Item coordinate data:
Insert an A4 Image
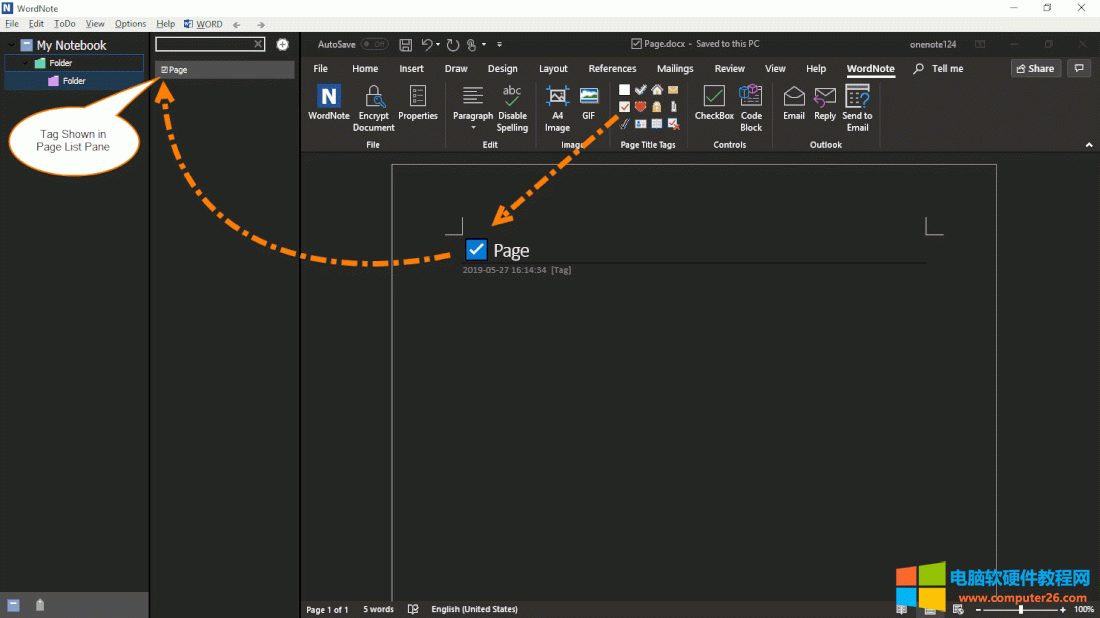[x=557, y=108]
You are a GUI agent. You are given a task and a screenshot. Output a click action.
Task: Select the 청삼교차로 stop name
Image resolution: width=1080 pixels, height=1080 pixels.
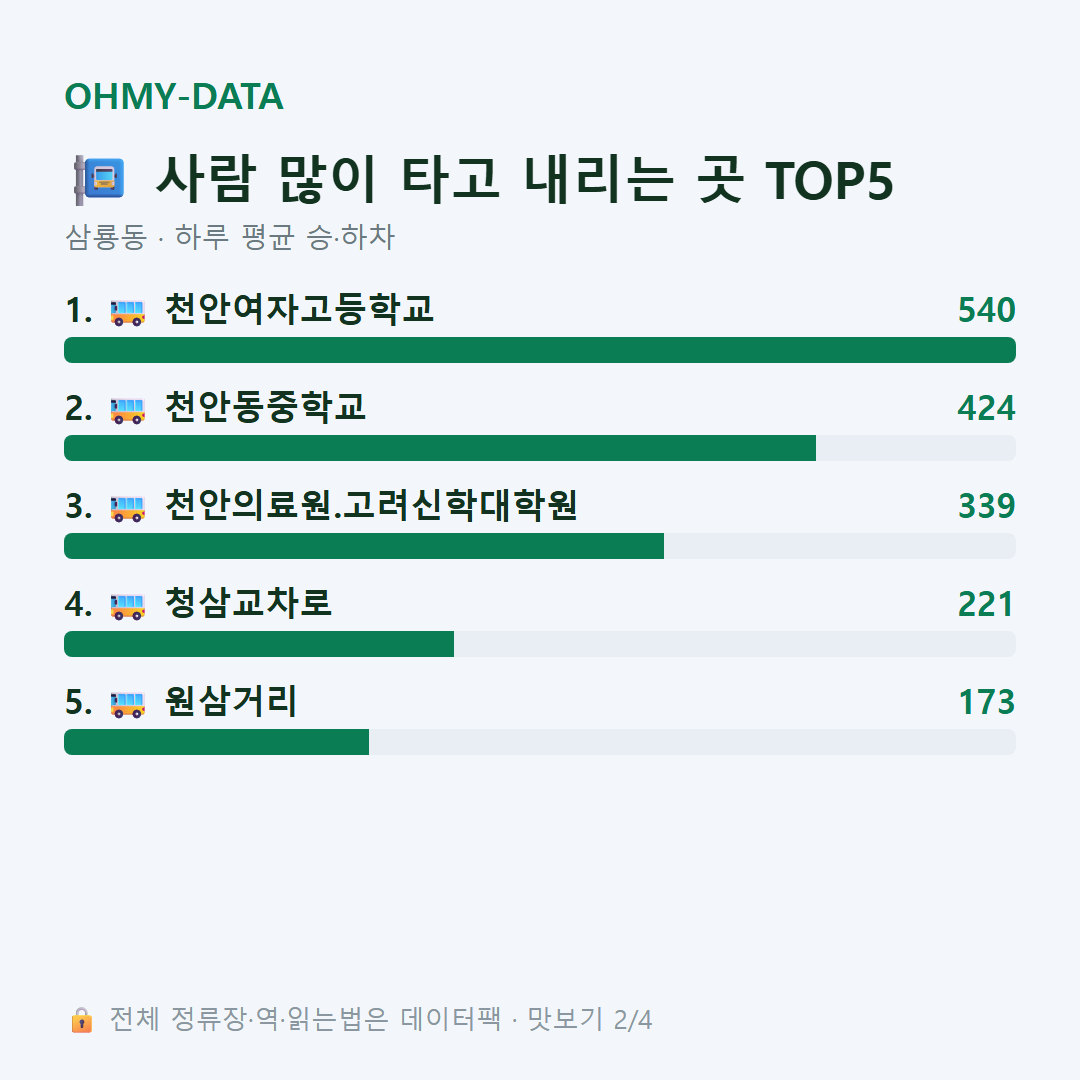coord(249,603)
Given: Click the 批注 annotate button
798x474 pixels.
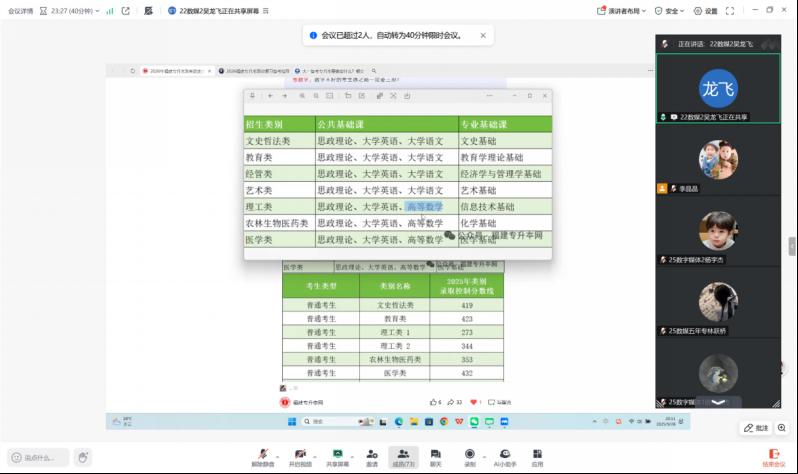Looking at the screenshot, I should pos(756,428).
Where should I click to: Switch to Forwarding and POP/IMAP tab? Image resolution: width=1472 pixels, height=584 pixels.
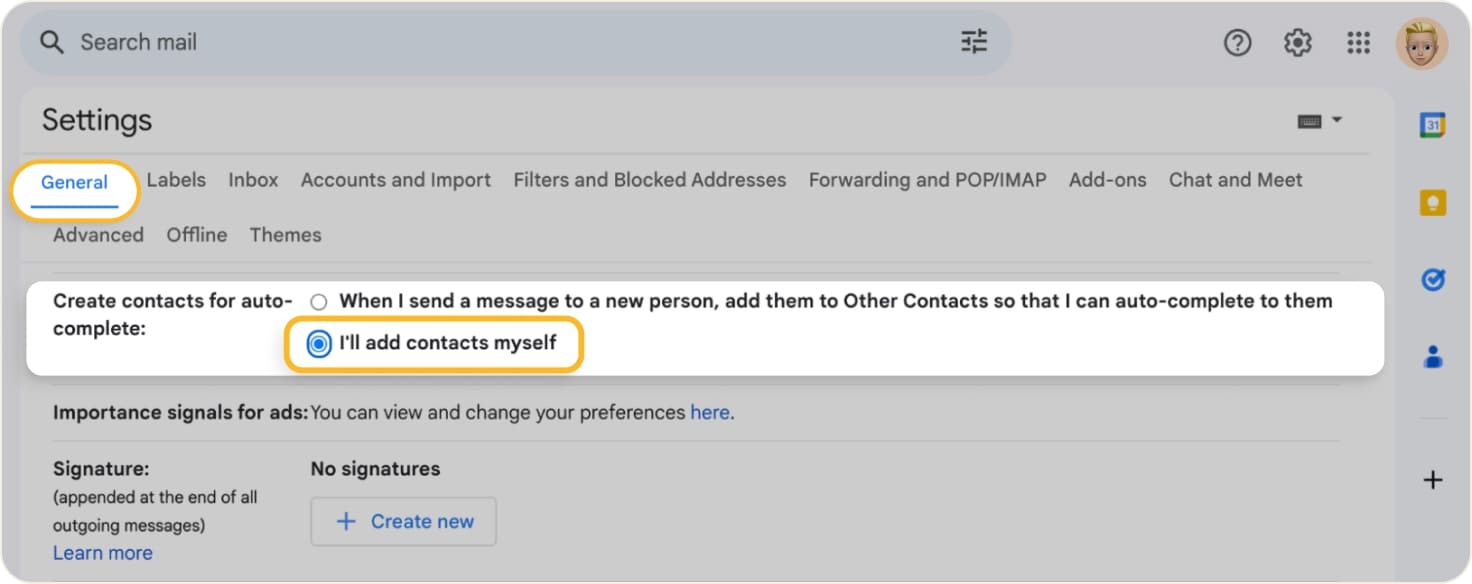[x=927, y=180]

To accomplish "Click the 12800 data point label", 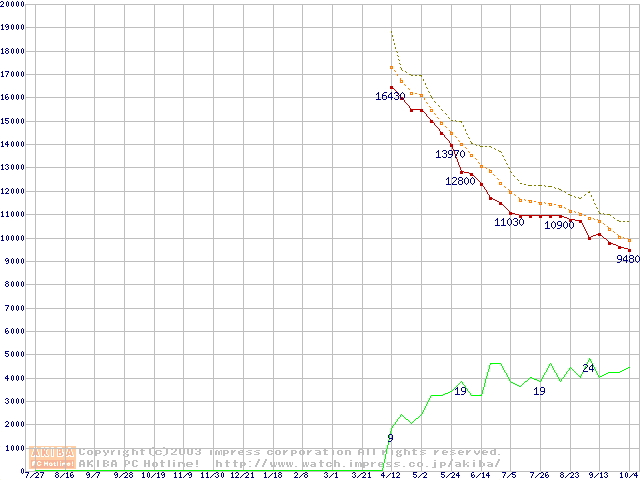I will 460,182.
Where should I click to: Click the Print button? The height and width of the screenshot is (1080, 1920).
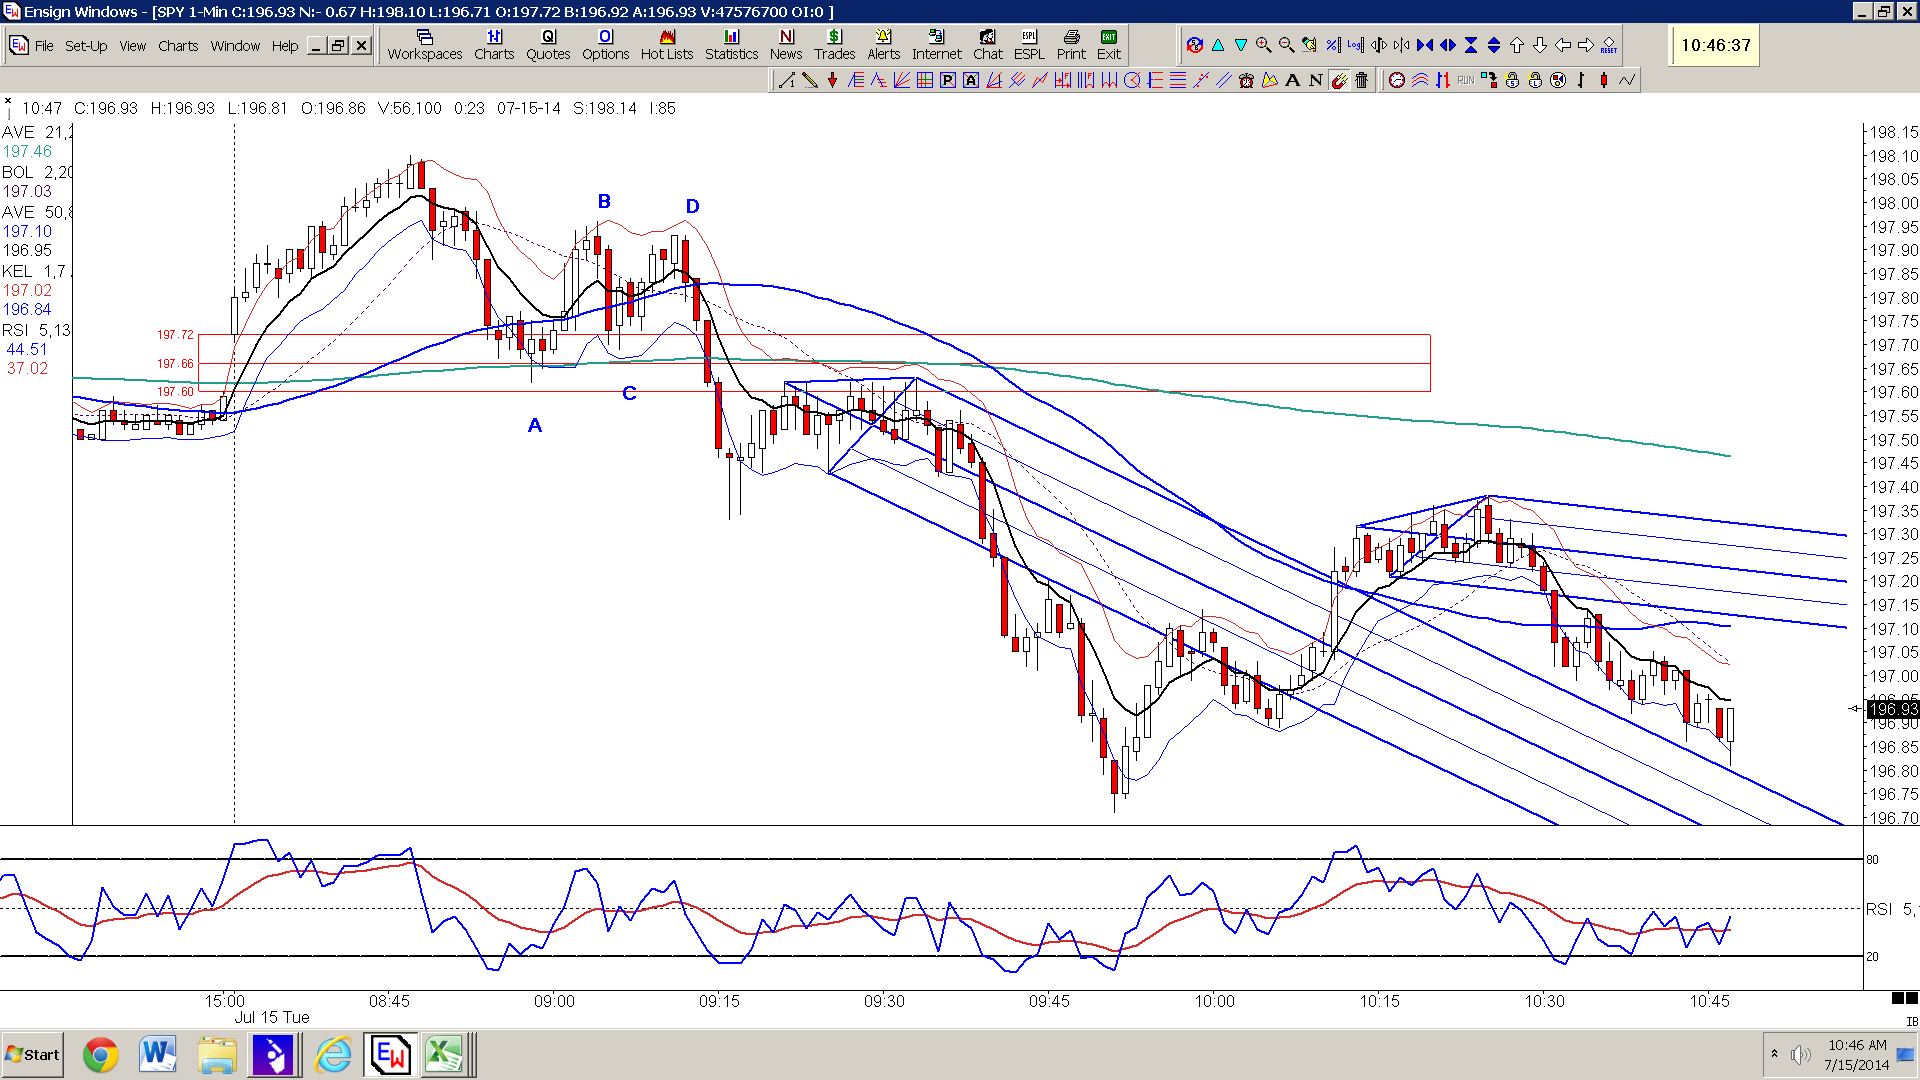1071,45
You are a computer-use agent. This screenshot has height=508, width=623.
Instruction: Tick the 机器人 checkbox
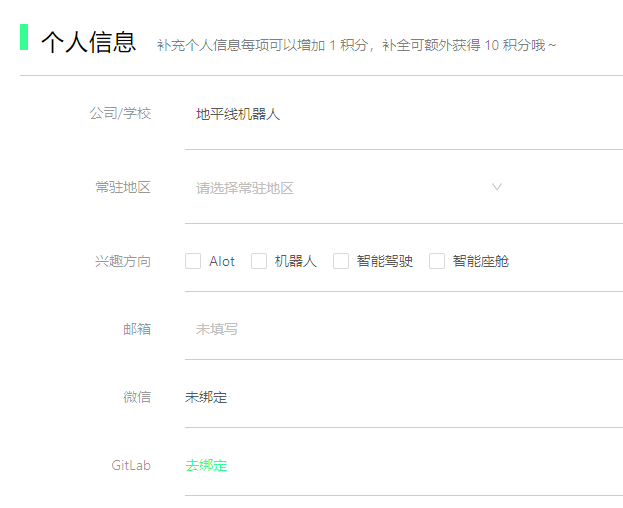pyautogui.click(x=259, y=261)
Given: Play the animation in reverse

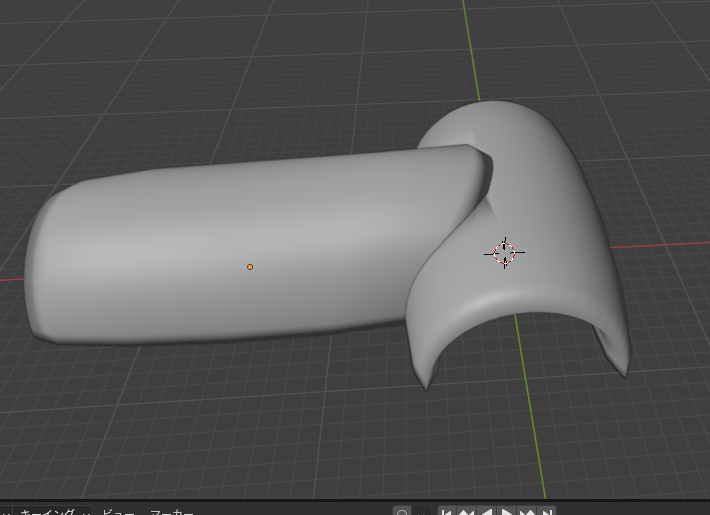Looking at the screenshot, I should point(487,511).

What you need to do:
Copy the lines starting with the one that contains "You are a GUI" and going on through the one that contains "[x=927, y=180]", leaving out the pictures.

Solved exercise:
You are a GUI agent. You are given a task and a screenshot. Output a click action.
Task: Select the 청삼교차로 stop name
Image resolution: width=1080 pixels, height=1080 pixels.
coord(249,603)
Given: Click the 批注 annotate button
798x474 pixels.
Looking at the screenshot, I should pos(756,428).
Where should I click to: Switch to Forwarding and POP/IMAP tab? Image resolution: width=1472 pixels, height=584 pixels.
[x=927, y=180]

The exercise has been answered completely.